___ Data listing ___

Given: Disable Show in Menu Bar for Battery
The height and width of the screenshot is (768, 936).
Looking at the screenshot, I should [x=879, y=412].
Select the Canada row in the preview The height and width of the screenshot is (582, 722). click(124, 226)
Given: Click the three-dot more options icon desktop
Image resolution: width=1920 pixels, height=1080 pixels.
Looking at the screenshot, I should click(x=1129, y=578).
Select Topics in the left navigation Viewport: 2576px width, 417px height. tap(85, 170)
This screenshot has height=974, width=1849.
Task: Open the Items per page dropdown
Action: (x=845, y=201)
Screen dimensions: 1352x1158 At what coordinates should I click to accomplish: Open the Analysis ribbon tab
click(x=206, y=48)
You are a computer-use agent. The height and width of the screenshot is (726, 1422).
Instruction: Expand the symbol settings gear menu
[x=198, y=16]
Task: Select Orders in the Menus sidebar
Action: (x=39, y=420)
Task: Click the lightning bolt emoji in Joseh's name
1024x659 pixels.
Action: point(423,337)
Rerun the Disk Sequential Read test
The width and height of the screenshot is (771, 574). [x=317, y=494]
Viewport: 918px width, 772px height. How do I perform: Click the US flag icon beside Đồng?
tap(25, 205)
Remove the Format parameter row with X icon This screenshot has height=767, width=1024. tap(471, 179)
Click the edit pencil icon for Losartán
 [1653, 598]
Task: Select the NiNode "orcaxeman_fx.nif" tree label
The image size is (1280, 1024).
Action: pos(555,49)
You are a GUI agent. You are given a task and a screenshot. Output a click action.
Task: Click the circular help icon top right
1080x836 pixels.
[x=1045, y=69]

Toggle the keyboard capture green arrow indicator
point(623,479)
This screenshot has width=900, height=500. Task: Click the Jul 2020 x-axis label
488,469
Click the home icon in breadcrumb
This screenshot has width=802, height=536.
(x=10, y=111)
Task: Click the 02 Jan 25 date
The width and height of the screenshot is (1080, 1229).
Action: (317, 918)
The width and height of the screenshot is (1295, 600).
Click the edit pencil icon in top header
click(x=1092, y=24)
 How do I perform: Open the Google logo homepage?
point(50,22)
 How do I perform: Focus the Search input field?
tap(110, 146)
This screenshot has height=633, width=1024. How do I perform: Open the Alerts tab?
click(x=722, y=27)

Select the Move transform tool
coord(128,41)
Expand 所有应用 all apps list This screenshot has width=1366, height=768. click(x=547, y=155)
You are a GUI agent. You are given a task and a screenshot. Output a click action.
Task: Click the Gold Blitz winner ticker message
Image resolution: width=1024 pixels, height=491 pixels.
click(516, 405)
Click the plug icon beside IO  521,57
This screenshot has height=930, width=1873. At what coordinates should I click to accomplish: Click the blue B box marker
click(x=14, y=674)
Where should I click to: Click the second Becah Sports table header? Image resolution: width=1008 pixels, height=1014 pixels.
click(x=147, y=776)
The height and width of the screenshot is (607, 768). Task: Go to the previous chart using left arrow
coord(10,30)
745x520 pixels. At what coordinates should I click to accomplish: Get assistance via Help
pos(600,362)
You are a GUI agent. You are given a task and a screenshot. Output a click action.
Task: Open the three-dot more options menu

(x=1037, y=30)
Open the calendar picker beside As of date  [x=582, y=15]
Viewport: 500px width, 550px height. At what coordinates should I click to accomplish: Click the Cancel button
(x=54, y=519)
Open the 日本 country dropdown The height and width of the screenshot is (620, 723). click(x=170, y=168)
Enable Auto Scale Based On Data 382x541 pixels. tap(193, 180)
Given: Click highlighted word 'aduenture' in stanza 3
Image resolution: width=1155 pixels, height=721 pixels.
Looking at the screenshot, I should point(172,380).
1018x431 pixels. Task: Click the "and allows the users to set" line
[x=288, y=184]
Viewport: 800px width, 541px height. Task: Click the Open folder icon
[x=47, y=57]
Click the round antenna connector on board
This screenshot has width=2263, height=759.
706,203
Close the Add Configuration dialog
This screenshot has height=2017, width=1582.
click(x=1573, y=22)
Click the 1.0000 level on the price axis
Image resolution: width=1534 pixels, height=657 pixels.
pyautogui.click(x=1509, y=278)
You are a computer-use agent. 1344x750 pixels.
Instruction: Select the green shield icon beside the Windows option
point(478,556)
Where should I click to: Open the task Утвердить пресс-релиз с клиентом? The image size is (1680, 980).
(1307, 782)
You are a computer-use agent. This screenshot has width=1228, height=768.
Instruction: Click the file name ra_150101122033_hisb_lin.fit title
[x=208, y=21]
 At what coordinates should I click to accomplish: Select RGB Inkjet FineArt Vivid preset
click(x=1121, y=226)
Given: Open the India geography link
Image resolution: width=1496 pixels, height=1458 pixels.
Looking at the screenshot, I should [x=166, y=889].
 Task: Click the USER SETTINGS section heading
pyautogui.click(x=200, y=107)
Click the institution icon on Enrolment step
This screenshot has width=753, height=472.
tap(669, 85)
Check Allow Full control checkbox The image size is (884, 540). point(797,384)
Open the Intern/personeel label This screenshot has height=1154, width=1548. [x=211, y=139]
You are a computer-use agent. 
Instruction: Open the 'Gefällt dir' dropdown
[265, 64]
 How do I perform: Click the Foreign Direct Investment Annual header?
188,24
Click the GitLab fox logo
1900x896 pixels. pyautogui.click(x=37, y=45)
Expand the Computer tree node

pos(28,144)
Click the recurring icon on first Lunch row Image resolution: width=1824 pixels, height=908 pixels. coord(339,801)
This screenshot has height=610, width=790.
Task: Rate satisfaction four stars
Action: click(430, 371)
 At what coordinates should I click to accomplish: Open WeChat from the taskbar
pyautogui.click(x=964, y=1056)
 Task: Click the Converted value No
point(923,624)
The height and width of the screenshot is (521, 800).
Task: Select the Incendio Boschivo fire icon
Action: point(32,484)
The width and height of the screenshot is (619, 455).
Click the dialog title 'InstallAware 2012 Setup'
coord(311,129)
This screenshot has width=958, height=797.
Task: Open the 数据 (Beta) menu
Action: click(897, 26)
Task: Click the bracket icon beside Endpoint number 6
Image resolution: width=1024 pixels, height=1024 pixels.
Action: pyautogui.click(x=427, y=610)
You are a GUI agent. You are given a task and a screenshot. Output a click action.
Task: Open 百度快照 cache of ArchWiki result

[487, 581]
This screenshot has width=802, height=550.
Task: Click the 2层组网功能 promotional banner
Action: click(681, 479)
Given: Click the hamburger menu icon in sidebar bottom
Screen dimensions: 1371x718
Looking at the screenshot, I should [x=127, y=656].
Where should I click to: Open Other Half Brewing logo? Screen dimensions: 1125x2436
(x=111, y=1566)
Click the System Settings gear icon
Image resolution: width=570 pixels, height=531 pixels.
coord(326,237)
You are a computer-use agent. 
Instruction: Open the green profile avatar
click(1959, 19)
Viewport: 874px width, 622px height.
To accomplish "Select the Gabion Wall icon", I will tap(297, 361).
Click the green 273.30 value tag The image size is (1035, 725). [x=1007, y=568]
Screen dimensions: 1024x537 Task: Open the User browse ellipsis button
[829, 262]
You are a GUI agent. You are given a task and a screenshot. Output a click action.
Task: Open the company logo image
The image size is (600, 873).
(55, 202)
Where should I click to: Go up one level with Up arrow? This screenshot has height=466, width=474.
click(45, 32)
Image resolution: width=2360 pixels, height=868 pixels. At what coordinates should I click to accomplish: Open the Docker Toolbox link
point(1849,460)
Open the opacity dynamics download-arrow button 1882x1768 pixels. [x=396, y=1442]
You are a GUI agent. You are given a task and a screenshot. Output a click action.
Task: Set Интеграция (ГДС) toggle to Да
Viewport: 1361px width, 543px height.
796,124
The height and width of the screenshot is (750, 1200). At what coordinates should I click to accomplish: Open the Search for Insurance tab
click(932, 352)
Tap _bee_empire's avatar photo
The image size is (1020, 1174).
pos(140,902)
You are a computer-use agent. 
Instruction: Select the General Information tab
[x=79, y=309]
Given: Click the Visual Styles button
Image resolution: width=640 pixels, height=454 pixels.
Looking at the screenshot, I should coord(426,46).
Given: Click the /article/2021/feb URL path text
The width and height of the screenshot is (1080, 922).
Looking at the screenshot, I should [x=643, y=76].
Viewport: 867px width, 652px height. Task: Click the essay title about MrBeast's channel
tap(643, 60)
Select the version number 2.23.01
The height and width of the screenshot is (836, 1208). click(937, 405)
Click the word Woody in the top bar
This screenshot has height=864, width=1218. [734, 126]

___

__The task__.
All that is needed is the exact run of lines above from the line containing "The image size is (1020, 1174)." through the line containing "Given: Click the /article/2021/feb", both of them included.

__Task result__.
The image size is (1020, 1174).
pos(140,902)
You are a computer-use agent. 
Instruction: Select the General Information tab
[x=79, y=309]
Given: Click the Visual Styles button
Image resolution: width=640 pixels, height=454 pixels.
Looking at the screenshot, I should coord(426,46).
Given: Click the /article/2021/feb URL path text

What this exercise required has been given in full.